Karuna Therapeutics CEO Dr. Steve Paul told CNBC on Friday that the biotech firm is hopeful its new therapy for schizophrenia will prove effective for patients in a late-stage trial.

"We have to get this compound through phase three to get it to patients," Paul told "Power Lunch." "We're cautiously optimistic given the robustness of the clinical data that we reported this week."

Shares of Karuna soared nearly 400% this week after the Boston-based biotech firm posted positive results Monday for its drug, called KarXT, in a midstage clinical trial.

The company said the drug "demonstrated a statistically significant and clinically meaningful" improvement in symptoms compared with a placebo. Additionally, the firm said the drug was well tolerated by many of the 182 patients in the trial.

The drug could be a game changer for the estimated $11 billion antipsychotic drug market.

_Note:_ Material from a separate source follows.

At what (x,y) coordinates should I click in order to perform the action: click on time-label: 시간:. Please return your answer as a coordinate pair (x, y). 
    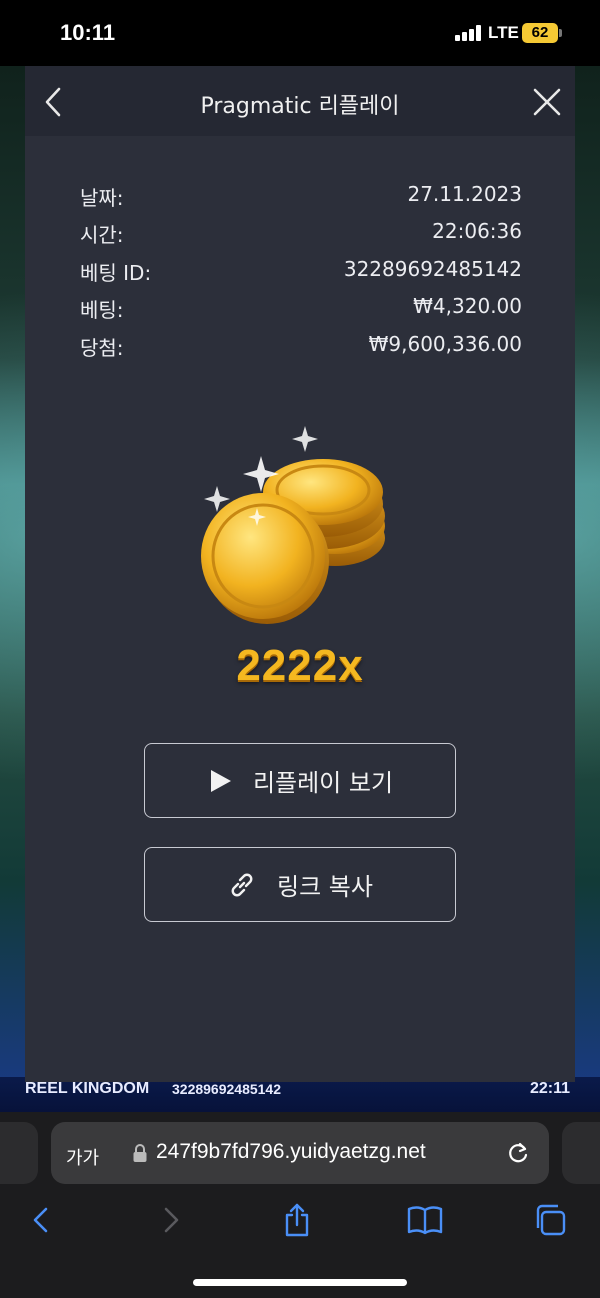
    Looking at the image, I should click on (102, 235).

About 3.5 million people in the United States are diagnosed with schizophrenia, and it is one of the leading causes of disability worldwide, according to Schizophrenia and Related Disorders Alliance of America, an advocacy group. Symptoms of the illness include disruptions in thought processes, perceptions and emotional responsiveness.

Many drugs for schizophrenia come with troubling side effects such as weight gain, nausea and drowsiness.

Karuna's drug tolerability "is a big win," Paul said Friday.

Paul added the biotech still has more work to do.

Karuna expects to meet with the Food and Drug Administration early next year to "map out the path to get the new medicine to patients," Paul said. It aims to conduct a late-stage trial by the end of next year.